_Consigne 1_:
Répondez aux questions suivantes à partir du texte sur la pêche en Bretagne Sud, une par ligne, en reprenant les repères (a), (b) et (c) :
(a) À quelle heure le bateau partait-il pour les sorties à la journée ?
(b) Jusqu'à quelle quantité de poisson la cale réfrigérée pouvait-elle stocker ?
(c) Quelles raisons Bruno Sourdin donne-t-il pour expliquer que le métier de marin-pêcheur est devenu extrêmement compliqué ?
_Consigne 2_:
Reprenez le texte sur la pêche en Bretagne Sud là où il s'arrête et poursuivez-le.

_Texte fourni_:

● ● ● ● ● ● ●

L’« Ikaria », comme le « Skrilh Mor » avant
lui, était armé à la petite pêche et nous fréquentions essentiellement les
zones côtières de Bretagne Sud, des îles Glénan au sud de Belle-Ile. Nous
faisions la journée, durant la majeure partie de l’année, départ à 3 h du
matin et retour vers 15 ou 16 h, 6 jours sur 7, et partions pour la
semaine durant les mois d’avril-mai dans le sud de Belle-Ile, 7 heures de route
de notre port d’attache, pour pêcher le rouget barbet, départ le dimanche soir
et retour dans la nuit du vendredi au samedi. Nous avions une cale réfrigérée à
bord et pouvions stocker jusqu’à 2 tonnes de poisson, mais nous venions débarquer
la pêche en milieu de semaine à Lorient ou Quiberon pour assurer la qualité du
poisson. Nous quittions la zone de pêche dans l’après-midi du mardi pour faire
l’aller-retour dans la nuit et arriver sur zone le mercredi à la pointe du jour
pour remettre en pêche : 14 heures de route. Beaucoup de boulot et peu de
repos durant ces campagnes de rouget. Il m’est arrivé de ne dormir qu’une
petite quinzaine d’heures sur 5 jours. C’était vraiment lessivant, mais la
saison du rouget durait peu de temps, alors il ne fallait surtout pas la rater.
Avec les pêches de soles en janvier, février, mars, c’était une part importante
de notre chiffre d’affaires de l’année.
Bruno
Sourdin : Le métier de marin-pêcheur est devenu extrêmement compliqué,
pour des raisons de quotas de pêche, de directives communautaires, de prix du
gas-oil inabordable… Aujourd’hui, est-ce qu’un jeune peut encore se lancer dans
ce métier comme tu l’as fait il y a 30 ans ?
Alain Jégou : Oui, c’est devenu vraiment compliqué et il faut être sacrément
motivé pour se lancer dans le métier actuellement. Mais il y a encore
possibilité de s’éclater et de gagner sa vie sur l’océan. Il faut être
suffisamment passionné et passer outre tous les problèmes pour vivre sa
passion, c’est ce que font certains jeunes aujourd’hui, comme je l’ai fait il y
a trente ans, car ça n’était pas simple non plus à l’époque, ça ne l’a jamais
été à aucune époque, pour aucune génération, dans ce métier.

● ● ● ● ● ● ●

_Matériel fourni_:
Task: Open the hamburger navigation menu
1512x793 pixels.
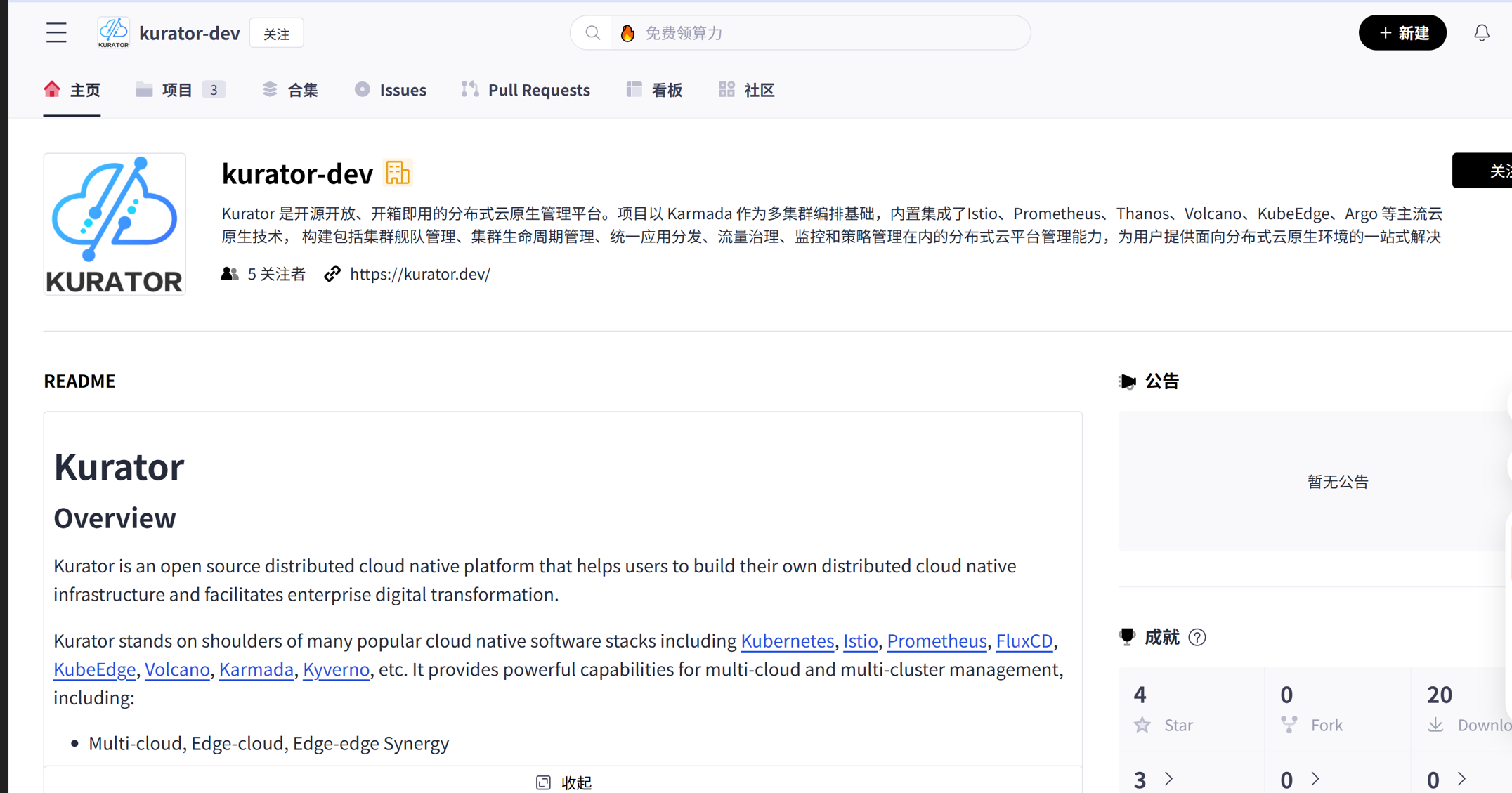Action: (56, 32)
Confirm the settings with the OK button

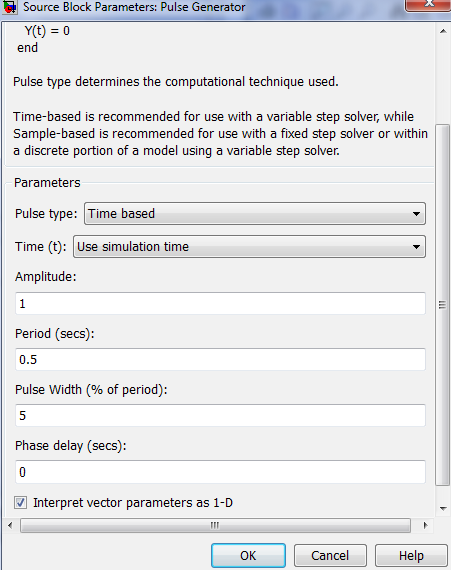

● ● ● ● ● ● ●

_Réponse rédigée 1_:
(a) À 3 h du matin.
(b) Jusqu'à 2 tonnes de poisson.
(c) Les quotas de pêche, les directives communautaires et le prix inabordable du gas-oil.

_Réponse rédigée 2_:
Le problème majeur aujourd’hui est celui du carburant qui ne
cesse d’augmenter. Pour les chalutiers, c’est vraiment dramatique. Par contre,
pour les ligneurs, fileyeurs ou caseyeurs, ça l’est moins, car ils ne
consomment vraiment que durant le temps de route, lorsqu’ils se rendent sur
leur zone de pêche. Lorsqu’ils relèvent leur matériel, le moteur tourne au
ralenti. Leur consommation est donc bien moindre que celle des chalutiers qui,
pour tirer leur engin de pêche, ont besoin d’une forte puissance motrice.
Quelques solutions sont à l’étude, comme un allégement du train de pêche :
réduction du diamètre des câbles, du poids des panneaux, du fil du chalut, etc.
Mais ces améliorations ne permettent d’effectuer que quelques économies bien
dérisoires. Tant qu’il y aura besoin de gas-oil pour tracter les chaluts et que
le prix du baril continuera d’augmenter d’aussi vertigineuse façon, je ne vois
pas comment vont pouvoir s’en sortir les chalutiers. Et ce ne sont pas les
promesses en l’air d’un président agité, pas plus que les cataplasmes
ridicules, comme un allégement provisoire de charges ou une taxe sur le prix du
poisson payée par le consommateur, proposés par son ministre, qui vont régler
le problème.
La ressource, les quotas, si c’était bien géré par des gens
compétents, en bonne concertation avec les pêcheurs, ça ne serait pas un problème,
bien au contraire, mais hélas…
Bruno
Sourdin : En octobre 1998, la revue « Travers » publie Ikaria LO
686 070, un titre qui peut paraître étrange mais qui est tout simplement
le nom de ton bateau et son numéro d’immatriculation au quartier maritime de
Lorient. Dans ce livre, tu racontes la vie quotidienne sur tes lieux de pêche
en Bretagne. C’est un livre unique, qui parle de la mer comme personne n’en
avait parlé, un livre qui dégage une grande force et, à mon avis, qui restera
comme un classique. Comment est né ce superbe projet ?
Alain Jégou : C’est Philippe Marchal, l’animateur de la revue
« Travers », avec qui j’étais en relation depuis déjà une petite
dizaine d’années, qui m’a proposé de me consacrer un numéro complet, comme il
l’avait déjà fait avec d’autres poètes, comme Jacques Josse, Serge Pey, Jules
Mougin ou Vodaine. Il souhaitait publier une soixantaine de pages de textes
inédits, accompagnés de quelques interventions d’amis poètes et des repros de
pastels de mon vieux pote Georges Le Bayon. Comme il me laissait entièrement
libre du choix des textes et du thème abordé, je me suis dit que ça pourrait
être l’occasion de raconter quelques moments de vie en mer, faire partager
certaines aventures et émotions âprement vécues. J’avais déjà écrit quelques
poèmes évoquant tout cela, mais jamais un recueil traitant uniquement de ce
sujet.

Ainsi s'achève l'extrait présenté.